Enterprise Distributed Application Service (EDAS) provides O&M capabilities for applications hosted on Kubernetes clusters. From the EDAS console, manage the application lifecycle, control traffic routing, scale instances, configure throttling and degradation, track changes, monitor events, and view logs.
| Capability | Description | Learn more |
|---|---|---|
| Lifecycle management | Deploy, upgrade, roll back, start, stop, delete, and scale application instances. | Manage the application lifecycle |
| Traffic routing | Expose service ports through load balancers (external) or Kubernetes Services (internal). | Bind CLB instances |
| Instance scaling | Scale instances manually or automatically to match traffic demand. | Manual scaling, Auto scaling |
| Change records | Track deployment, startup, and scaling changes with full audit history. | View application changes |
| Event center | Collect and analyze events from EDAS, ARMS, MSE, and Kubernetes clusters in a unified view. | Event center |
| Log management | View real-time logs, browse log directories, and query file logs through Simple Log Service. | View real-time logs |
Lifecycle management
After you host an application to a Kubernetes cluster in EDAS, manage the full application lifecycle from the EDAS console:
| Action | Description |
|---|---|
| Upgrade and roll back | Deploy new application versions or revert to a previous version. |
| Start, stop, and delete | Control the running state of applications. |
| Scale out or scale in | Adjust the number of instances that run the application. |
| Edit YAML | Manage the application lifecycle at a finer granularity by editing the YAML file directly. |
For more information, see Manage the application lifecycle.
Traffic routing
Expose application service ports to handle external or internal traffic.
| Scenario | Method | Details |
|---|---|---|
| External access | Bind an Internet-facing or intranet-facing Server Load Balancer (SLB) instance to provide load balancing for traffic from outside the cluster. | Bind CLB instances, Reuse a CLB instance |
| Internal access | Add a Kubernetes Service to route traffic between applications within the cluster. | Add a Service |
Instance scaling
When traffic fluctuates, scale application instances to match demand.

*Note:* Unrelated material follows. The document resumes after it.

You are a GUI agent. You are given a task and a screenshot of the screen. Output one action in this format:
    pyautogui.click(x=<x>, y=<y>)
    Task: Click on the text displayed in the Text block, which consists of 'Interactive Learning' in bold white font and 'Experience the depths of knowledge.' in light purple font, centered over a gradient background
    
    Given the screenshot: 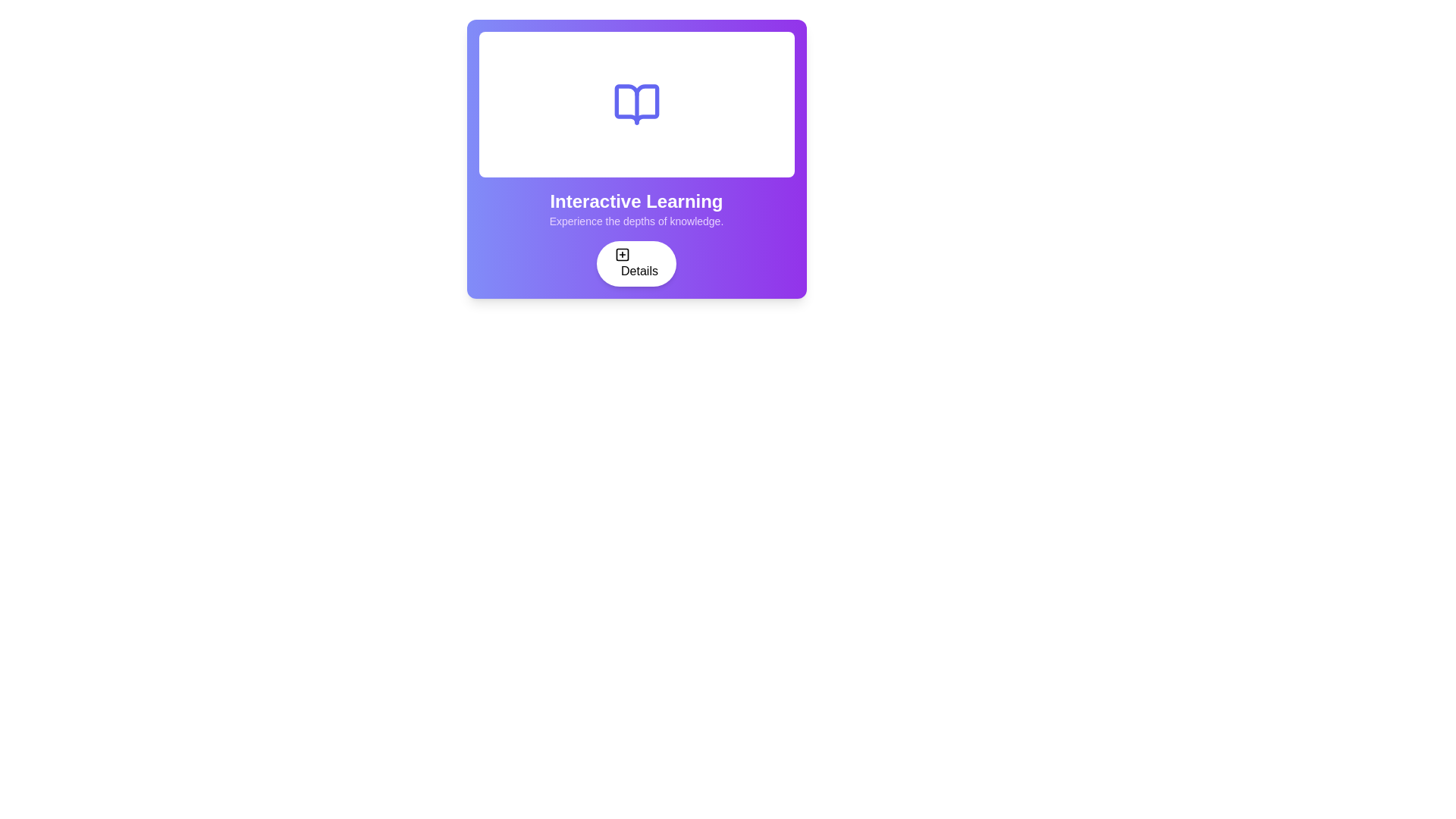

This improves resource utilization and reduces costs.
| Scaling method | Description | Details |
|---|---|---|
| Manual scaling | Manually scale application instances out or in. | Manual scaling |
| Auto scaling | Automatically adjust instance count to match demand. | Auto scaling |
Change records
Every lifecycle action -- deployment, startup, scaling -- is recorded and available for review.
| Location | Use case |
|---|---|
| Application details page | Check the status of a specific change. |
| Change List page | View the full change history across all actions. |
For more information, see View application changes.
Event center
The event center automatically collects events from multiple sources and displays them in a unified view:
| Event source | Examples |
|---|---|
| EDAS | Application change events |
| Application Real-Time Monitoring Service (ARMS) | Alert events |
| Application runtime (0-1 status events) | Deadlocks, out of memory (OOM), startup failures |
| Microservices Engine (MSE) | Microservice governance events |
| Kubernetes clusters | Cluster-level events |
If your application uses any of these services, events are collected and analyzed automatically.
For more information, see Event center.
Log management
EDAS provides three ways to access application logs:
| Log type | Use case | Details |
|---|---|---|
| Real-time logs | Troubleshoot pod-level issues as they happen. | View real-time logs |
| Log directories | Browse, search, and bookmark log directories across instances. | View log directories |
| File logs | Query log files through Simple Log Service integration. | View file logs |
To use file logs, enable the logging feature when you create or deploy the application.